Work required: Pictures are to be dropped, and only the lines from the one containing "The width and height of the screenshot is (640, 513)." through the end of the data below are to be reproduced as written.

Entries taken from a collection:

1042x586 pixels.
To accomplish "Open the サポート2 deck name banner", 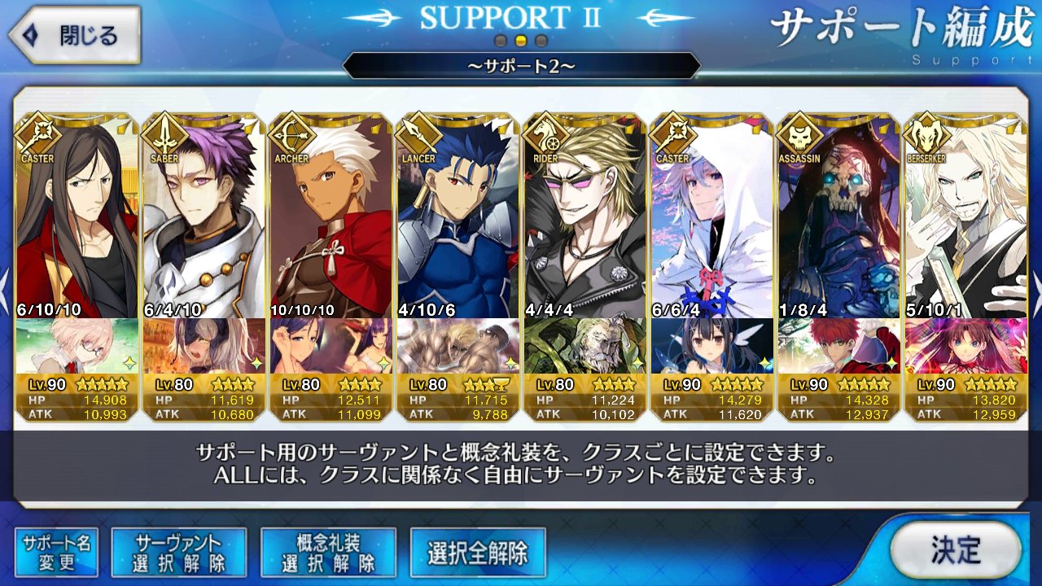I will pyautogui.click(x=521, y=66).
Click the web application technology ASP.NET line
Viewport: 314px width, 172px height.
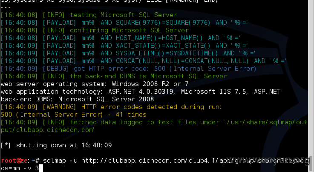click(141, 92)
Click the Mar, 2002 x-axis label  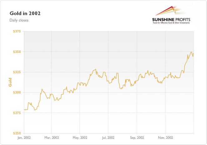point(52,138)
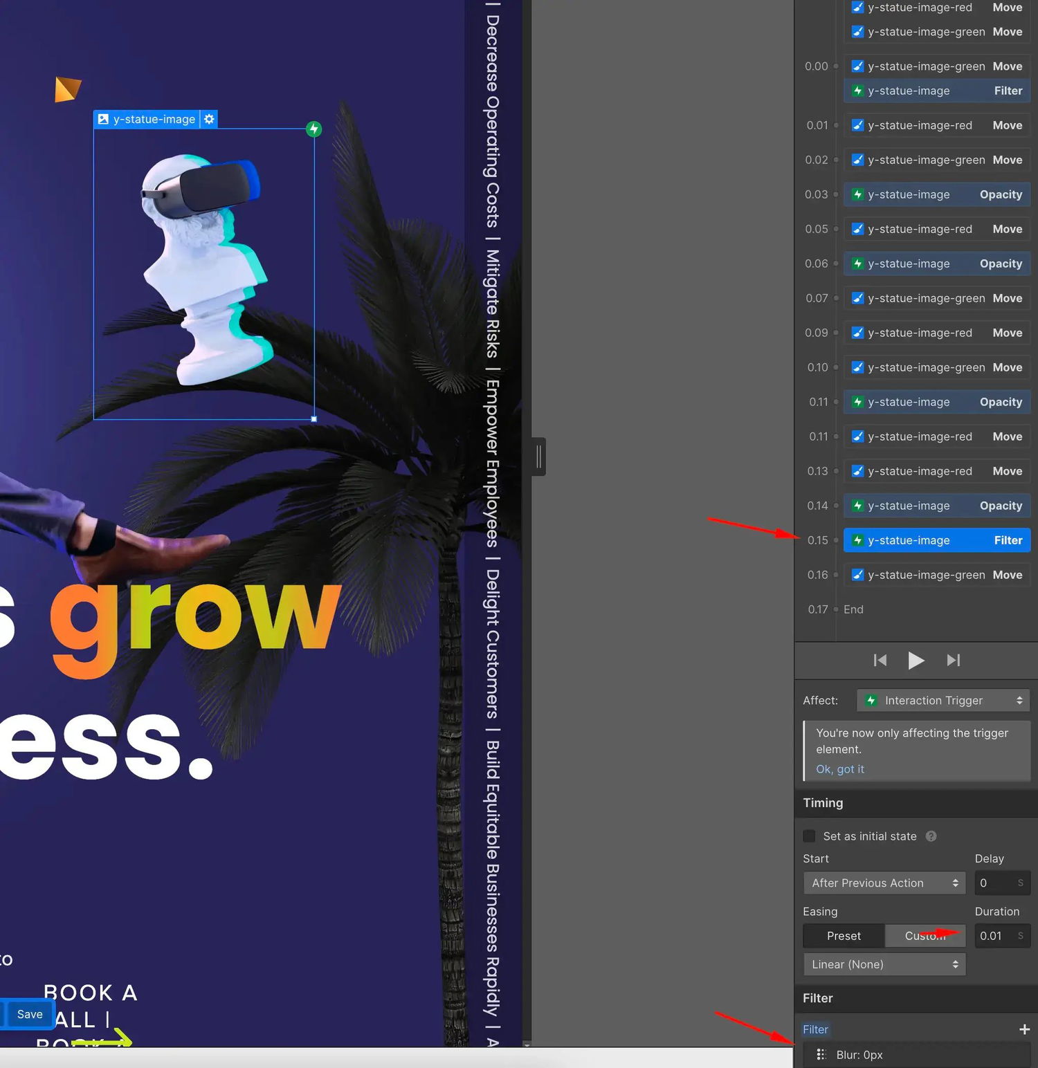Open the Start After Previous Action dropdown
This screenshot has width=1038, height=1068.
coord(884,883)

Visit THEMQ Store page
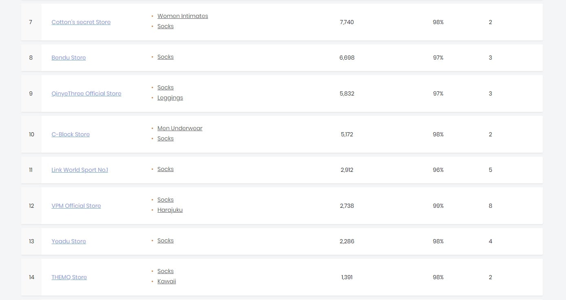coord(69,277)
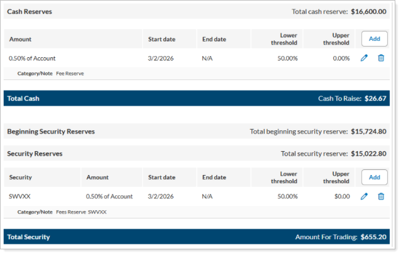Delete the Fee Reserve cash reserve row
This screenshot has width=401, height=255.
pos(381,58)
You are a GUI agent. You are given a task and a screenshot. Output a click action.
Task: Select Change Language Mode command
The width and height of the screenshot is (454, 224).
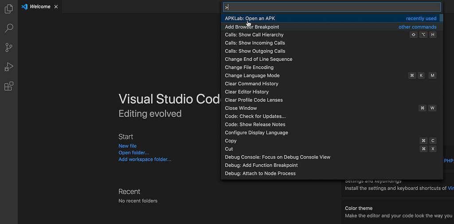click(x=252, y=75)
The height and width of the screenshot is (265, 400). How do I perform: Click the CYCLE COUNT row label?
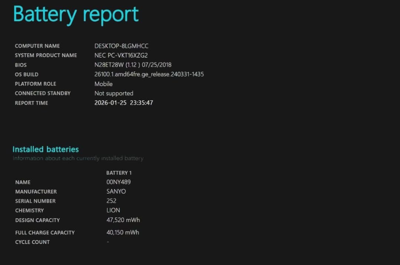32,242
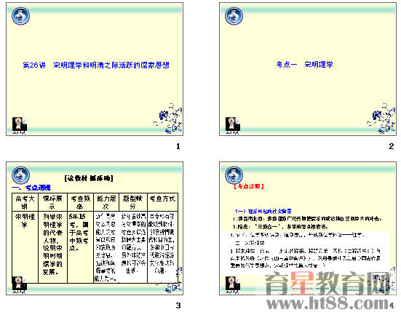Image resolution: width=401 pixels, height=312 pixels.
Task: Click the 考查频率 table header cell
Action: [x=80, y=202]
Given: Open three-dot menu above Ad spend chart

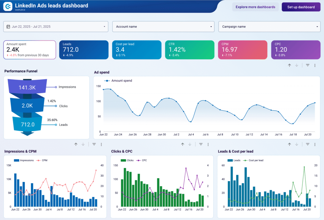Looking at the screenshot, I should [x=315, y=65].
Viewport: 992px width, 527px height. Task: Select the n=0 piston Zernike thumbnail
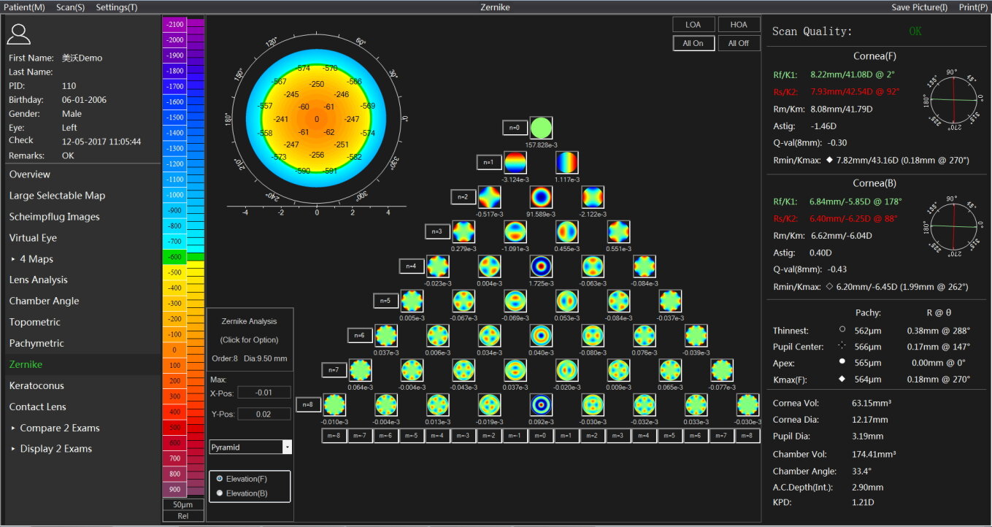[541, 128]
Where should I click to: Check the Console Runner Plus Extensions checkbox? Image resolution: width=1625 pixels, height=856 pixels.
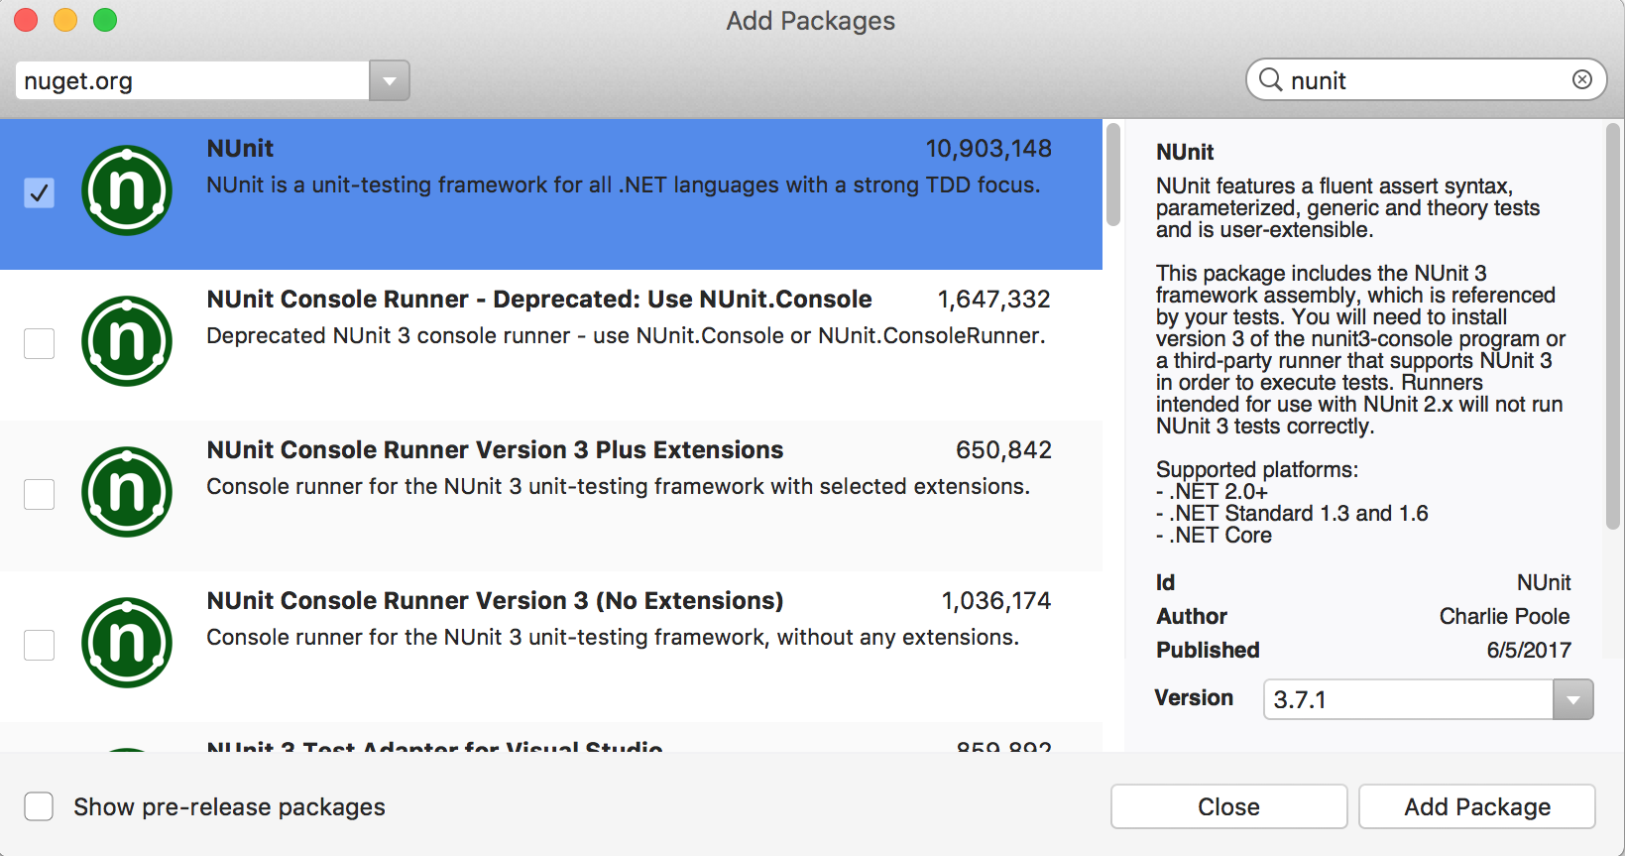[x=40, y=494]
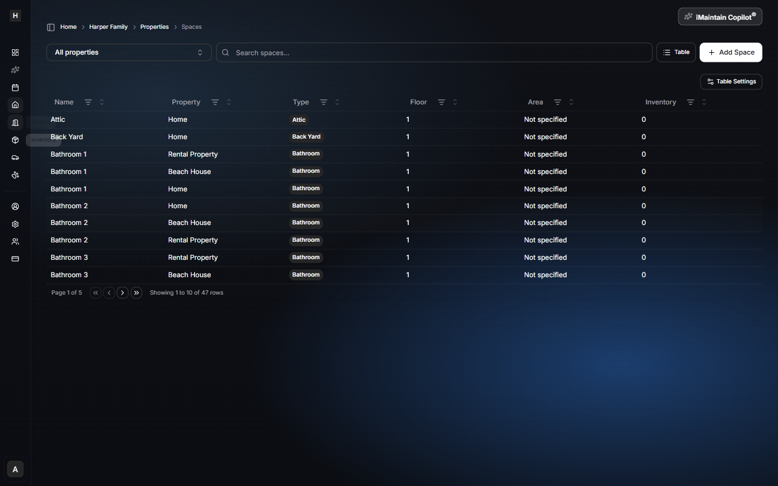Open the filter menu for the Type column
The height and width of the screenshot is (486, 778).
pyautogui.click(x=324, y=102)
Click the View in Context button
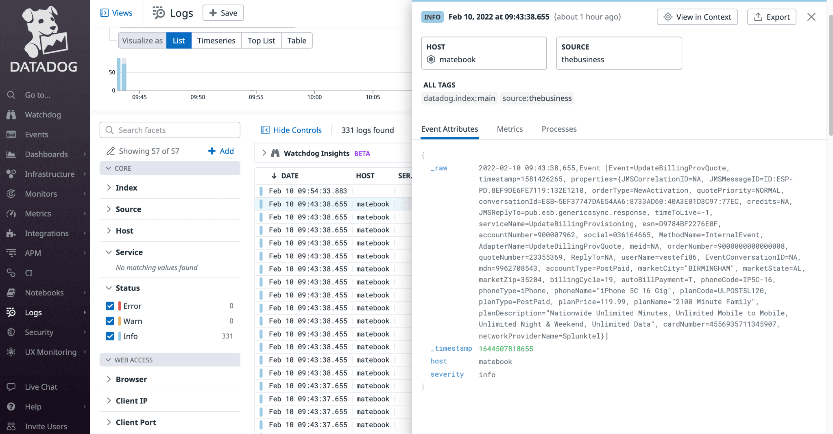The image size is (833, 434). [697, 17]

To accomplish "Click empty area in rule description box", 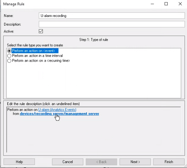I will (94, 133).
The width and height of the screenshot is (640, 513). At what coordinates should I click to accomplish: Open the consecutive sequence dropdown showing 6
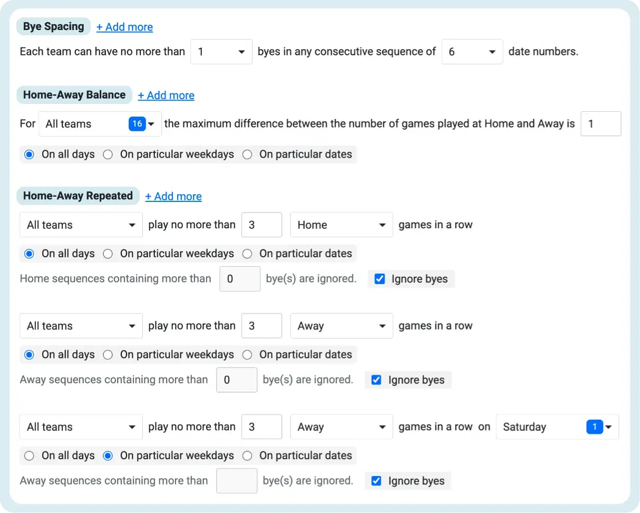472,52
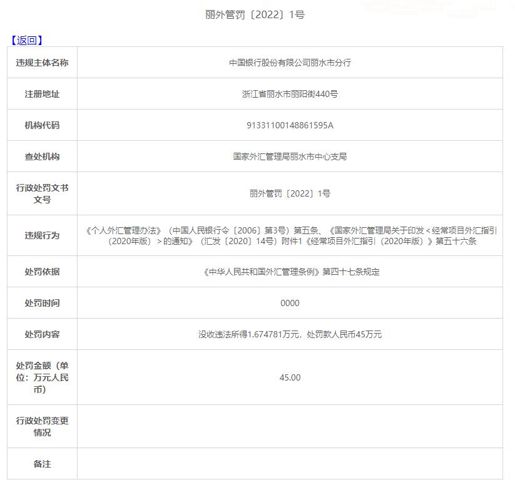Select the address 浙江省丽水市丽阳街440号
515x492 pixels.
(289, 94)
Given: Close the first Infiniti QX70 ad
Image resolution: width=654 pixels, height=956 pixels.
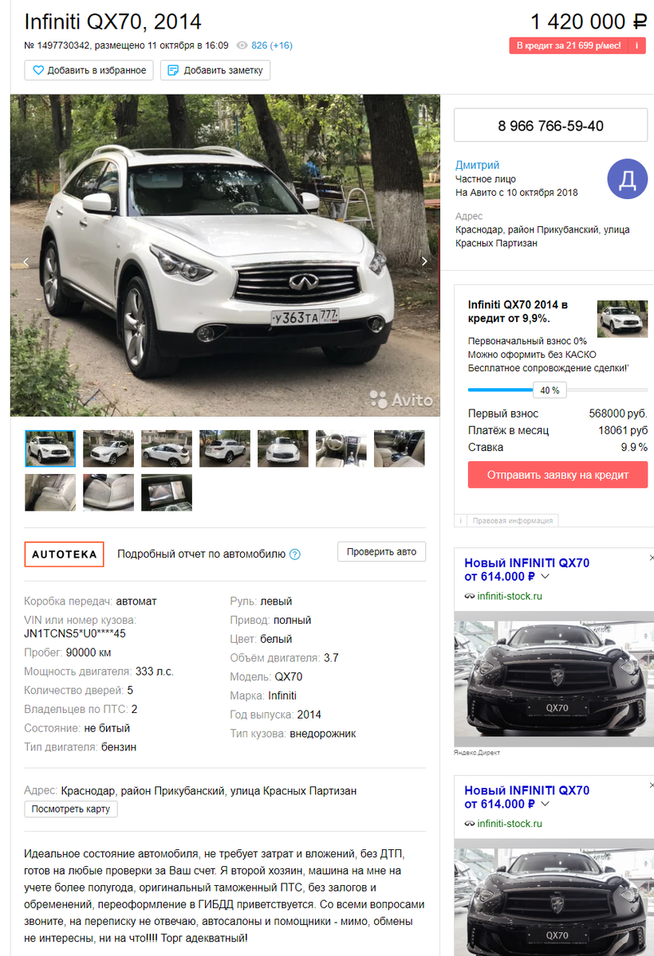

Answer to the problem:
The width and height of the screenshot is (640, 513). At what coordinates should I click to accomplish: Open the consecutive sequence dropdown showing 6
472,52
Select the address 浙江省丽水市丽阳街440号
515x492 pixels.
(289, 94)
Given: Close the first Infiniti QX70 ad
Image resolution: width=654 pixels, height=956 pixels.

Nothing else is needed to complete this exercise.